Search the entries for the word "computer" and copy each line that has it.

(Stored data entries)

<<<<

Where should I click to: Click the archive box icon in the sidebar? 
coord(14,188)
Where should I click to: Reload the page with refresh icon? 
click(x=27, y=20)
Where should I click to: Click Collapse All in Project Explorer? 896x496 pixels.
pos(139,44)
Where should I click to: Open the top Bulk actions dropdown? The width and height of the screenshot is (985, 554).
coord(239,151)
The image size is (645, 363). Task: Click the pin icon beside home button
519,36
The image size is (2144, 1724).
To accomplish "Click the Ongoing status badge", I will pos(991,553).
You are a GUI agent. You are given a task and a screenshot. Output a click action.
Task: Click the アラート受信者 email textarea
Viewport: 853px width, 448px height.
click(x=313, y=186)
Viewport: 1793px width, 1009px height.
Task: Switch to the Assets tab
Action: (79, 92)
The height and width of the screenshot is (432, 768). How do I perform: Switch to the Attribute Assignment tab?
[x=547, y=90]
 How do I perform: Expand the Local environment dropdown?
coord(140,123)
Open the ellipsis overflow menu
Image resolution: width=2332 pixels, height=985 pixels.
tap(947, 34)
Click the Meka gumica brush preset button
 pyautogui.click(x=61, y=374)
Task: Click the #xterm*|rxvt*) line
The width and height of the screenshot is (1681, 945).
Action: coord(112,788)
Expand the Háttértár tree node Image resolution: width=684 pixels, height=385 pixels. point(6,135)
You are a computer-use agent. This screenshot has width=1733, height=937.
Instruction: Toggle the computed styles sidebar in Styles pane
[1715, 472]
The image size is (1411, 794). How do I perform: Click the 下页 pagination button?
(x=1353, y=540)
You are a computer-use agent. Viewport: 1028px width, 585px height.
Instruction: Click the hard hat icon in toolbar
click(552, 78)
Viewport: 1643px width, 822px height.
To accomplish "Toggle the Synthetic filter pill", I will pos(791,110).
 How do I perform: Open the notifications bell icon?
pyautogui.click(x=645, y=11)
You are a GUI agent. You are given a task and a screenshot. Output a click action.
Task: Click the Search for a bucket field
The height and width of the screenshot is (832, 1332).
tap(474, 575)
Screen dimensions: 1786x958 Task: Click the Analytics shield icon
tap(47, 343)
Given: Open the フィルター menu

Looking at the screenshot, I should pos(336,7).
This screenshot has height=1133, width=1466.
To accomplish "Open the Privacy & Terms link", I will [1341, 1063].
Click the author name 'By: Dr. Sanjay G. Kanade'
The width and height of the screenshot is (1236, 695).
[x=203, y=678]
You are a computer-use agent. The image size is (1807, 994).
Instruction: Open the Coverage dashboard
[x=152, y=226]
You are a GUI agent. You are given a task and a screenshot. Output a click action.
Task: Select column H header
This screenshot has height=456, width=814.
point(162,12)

>>>>

#### [Task response]
You are a computer-use agent. This screenshot has width=1733, height=937.
You are a computer-use agent. Viewport: 1028px width, 585px height.
You are a computer-use agent. The image size is (1807, 994).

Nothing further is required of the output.